PROBLEM REQUIREMENTS:
What is needed is a copy of each line in the listing that contains "logo".
*** SUPPLIED DATA ***
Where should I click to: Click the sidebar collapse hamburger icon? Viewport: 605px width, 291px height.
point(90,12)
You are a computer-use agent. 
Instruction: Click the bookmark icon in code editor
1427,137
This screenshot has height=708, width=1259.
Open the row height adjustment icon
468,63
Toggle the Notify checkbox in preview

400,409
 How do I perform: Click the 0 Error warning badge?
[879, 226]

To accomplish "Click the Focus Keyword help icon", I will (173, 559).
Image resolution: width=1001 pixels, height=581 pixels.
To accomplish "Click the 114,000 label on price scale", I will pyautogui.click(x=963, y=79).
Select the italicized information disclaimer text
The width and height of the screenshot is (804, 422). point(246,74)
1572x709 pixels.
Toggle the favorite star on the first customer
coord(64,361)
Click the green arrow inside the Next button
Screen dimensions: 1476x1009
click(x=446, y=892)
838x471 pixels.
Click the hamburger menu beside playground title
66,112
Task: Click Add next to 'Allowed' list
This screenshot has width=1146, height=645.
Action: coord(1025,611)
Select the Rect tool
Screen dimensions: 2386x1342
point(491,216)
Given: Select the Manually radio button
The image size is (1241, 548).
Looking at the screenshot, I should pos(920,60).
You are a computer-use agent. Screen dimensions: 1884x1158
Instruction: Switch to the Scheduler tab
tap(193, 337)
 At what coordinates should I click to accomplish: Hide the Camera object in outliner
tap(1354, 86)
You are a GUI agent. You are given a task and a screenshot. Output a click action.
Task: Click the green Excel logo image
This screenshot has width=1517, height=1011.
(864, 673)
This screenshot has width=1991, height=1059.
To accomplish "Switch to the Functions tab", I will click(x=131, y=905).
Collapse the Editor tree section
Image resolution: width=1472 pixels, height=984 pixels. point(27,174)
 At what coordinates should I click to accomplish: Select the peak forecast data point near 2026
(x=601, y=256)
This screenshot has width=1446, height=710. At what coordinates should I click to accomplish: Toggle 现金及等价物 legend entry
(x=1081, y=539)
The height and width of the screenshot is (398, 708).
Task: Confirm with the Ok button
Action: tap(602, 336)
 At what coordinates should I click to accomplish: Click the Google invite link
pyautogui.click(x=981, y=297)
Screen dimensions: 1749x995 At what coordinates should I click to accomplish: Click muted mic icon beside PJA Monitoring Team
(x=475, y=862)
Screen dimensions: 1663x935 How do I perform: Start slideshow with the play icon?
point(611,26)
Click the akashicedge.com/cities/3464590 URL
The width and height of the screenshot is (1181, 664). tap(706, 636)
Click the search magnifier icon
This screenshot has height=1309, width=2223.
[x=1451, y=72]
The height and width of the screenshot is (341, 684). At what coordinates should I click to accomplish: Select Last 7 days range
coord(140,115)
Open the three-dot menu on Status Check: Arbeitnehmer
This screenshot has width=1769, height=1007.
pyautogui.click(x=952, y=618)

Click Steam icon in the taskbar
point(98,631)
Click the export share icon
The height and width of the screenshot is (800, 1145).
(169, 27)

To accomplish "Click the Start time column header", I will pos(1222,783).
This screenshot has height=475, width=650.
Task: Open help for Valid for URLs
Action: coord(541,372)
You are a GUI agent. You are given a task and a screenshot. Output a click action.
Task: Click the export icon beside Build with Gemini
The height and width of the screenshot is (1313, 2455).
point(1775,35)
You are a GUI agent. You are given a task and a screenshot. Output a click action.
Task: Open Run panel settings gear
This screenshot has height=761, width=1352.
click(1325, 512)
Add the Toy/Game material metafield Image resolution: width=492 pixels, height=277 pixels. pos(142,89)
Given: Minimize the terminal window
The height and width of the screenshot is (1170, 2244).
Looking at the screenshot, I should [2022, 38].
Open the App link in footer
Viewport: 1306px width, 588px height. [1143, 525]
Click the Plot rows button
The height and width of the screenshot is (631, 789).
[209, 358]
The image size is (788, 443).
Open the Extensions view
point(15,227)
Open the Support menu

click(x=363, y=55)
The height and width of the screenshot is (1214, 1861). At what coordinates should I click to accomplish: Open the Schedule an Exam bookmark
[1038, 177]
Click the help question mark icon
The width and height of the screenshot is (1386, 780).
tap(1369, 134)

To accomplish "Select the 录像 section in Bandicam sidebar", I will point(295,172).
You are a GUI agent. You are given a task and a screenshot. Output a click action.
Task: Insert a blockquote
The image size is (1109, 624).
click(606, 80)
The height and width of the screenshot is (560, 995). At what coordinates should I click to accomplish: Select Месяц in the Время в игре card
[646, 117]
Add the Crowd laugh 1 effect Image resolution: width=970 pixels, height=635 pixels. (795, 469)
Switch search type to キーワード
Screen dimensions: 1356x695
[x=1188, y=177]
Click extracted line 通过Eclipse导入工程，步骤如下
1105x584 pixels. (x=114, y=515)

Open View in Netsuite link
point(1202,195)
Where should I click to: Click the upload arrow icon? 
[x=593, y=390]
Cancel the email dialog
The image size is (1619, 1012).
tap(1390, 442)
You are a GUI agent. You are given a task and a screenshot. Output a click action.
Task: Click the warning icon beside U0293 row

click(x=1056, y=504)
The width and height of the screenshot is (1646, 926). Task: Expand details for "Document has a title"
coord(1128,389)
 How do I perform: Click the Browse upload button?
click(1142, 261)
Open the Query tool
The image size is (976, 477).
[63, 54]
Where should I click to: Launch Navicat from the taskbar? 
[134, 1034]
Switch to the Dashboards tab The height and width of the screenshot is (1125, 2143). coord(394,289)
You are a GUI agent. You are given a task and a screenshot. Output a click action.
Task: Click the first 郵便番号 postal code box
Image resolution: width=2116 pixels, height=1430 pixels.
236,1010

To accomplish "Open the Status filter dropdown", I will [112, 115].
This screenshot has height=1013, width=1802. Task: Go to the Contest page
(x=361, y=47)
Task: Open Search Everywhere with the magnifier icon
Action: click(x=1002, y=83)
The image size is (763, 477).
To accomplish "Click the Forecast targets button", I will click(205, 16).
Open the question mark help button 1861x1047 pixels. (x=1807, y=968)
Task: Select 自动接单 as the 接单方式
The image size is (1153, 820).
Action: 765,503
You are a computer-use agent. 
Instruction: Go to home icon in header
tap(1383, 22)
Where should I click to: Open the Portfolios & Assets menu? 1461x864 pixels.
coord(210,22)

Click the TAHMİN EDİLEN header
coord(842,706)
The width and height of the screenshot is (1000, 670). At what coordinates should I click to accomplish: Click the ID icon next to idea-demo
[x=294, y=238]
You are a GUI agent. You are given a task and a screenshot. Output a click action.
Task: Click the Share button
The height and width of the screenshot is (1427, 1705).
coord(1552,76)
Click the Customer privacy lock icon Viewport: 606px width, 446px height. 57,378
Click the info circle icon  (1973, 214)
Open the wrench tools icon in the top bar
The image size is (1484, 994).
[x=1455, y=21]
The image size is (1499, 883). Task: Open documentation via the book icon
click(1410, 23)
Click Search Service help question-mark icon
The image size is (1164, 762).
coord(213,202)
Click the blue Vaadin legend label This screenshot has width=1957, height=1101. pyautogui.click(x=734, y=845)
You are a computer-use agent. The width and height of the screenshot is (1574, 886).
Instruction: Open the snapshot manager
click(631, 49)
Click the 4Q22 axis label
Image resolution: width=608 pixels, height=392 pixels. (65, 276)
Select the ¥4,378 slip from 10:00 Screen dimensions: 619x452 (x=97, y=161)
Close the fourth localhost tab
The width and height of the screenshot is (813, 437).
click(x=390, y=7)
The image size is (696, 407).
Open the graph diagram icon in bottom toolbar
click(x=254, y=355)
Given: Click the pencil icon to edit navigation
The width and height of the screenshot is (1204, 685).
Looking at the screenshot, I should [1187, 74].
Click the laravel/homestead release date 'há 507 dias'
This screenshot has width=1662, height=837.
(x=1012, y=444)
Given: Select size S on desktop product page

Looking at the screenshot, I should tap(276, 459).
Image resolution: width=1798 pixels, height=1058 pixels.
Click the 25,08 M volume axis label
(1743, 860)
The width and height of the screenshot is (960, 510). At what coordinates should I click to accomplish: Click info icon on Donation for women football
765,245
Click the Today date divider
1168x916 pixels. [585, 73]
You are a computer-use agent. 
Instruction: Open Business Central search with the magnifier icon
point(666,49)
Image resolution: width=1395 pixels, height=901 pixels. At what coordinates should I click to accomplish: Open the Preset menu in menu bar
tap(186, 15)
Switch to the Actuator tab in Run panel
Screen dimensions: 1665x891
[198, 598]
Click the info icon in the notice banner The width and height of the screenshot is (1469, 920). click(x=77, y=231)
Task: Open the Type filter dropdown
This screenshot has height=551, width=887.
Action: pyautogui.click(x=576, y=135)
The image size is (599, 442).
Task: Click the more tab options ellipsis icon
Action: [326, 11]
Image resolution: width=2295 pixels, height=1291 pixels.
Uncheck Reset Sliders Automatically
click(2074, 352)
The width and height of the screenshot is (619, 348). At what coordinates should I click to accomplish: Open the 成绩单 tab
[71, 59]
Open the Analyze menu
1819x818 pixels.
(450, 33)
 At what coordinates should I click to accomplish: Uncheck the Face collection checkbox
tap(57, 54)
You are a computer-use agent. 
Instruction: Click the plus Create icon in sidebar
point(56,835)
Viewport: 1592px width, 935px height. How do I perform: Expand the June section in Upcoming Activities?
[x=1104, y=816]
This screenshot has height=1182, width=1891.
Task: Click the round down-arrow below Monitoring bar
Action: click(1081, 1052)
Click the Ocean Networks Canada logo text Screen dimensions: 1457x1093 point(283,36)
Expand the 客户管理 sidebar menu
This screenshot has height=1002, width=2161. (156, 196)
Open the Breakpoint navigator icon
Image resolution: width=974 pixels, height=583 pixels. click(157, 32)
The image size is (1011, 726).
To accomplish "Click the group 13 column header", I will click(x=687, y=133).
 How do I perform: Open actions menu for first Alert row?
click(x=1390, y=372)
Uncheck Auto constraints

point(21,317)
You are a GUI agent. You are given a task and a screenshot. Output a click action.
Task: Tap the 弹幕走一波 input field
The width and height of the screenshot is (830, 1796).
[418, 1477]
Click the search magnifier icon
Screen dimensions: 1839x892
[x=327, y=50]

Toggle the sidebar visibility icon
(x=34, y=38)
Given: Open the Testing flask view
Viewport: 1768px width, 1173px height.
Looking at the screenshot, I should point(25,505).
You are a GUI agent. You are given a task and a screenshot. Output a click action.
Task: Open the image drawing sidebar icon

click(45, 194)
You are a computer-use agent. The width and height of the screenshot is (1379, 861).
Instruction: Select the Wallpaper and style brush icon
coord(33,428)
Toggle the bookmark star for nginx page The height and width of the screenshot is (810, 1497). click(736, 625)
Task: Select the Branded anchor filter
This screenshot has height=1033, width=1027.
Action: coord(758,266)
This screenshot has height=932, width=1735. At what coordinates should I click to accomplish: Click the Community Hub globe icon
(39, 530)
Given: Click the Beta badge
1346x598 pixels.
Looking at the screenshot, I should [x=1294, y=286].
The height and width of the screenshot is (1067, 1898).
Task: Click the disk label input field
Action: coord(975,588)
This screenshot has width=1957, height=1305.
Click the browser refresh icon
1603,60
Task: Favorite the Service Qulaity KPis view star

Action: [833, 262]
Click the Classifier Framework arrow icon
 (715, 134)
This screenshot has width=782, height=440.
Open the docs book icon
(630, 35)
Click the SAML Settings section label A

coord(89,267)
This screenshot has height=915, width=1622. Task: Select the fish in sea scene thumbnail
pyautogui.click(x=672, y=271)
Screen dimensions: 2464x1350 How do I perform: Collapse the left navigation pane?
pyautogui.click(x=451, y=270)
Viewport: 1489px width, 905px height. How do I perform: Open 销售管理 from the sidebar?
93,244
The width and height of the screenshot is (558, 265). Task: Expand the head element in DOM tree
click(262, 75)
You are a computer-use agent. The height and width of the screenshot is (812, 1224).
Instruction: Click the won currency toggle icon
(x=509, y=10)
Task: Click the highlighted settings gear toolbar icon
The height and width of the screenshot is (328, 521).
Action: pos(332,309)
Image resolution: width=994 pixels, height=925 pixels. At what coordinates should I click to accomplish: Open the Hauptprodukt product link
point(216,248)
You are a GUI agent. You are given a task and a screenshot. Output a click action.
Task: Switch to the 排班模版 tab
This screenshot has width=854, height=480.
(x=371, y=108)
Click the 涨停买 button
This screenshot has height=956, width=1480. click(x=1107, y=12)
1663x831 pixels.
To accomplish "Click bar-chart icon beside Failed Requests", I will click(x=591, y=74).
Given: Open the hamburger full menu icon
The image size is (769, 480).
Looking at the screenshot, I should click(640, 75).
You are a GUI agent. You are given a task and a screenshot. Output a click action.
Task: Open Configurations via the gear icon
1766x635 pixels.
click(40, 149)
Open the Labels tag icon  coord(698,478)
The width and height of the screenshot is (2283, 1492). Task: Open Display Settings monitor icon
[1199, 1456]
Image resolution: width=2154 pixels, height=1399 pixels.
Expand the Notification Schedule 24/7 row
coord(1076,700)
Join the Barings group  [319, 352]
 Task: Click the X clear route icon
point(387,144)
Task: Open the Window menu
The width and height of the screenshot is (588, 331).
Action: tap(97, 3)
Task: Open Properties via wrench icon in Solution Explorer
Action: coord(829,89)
*** End of SUPPLIED DATA ***
OUTPUT OF THE TASK:
Task: Click the green Excel logo image
Click the Ocean Networks Canada logo text Screen dimensions: 1457x1093 point(283,36)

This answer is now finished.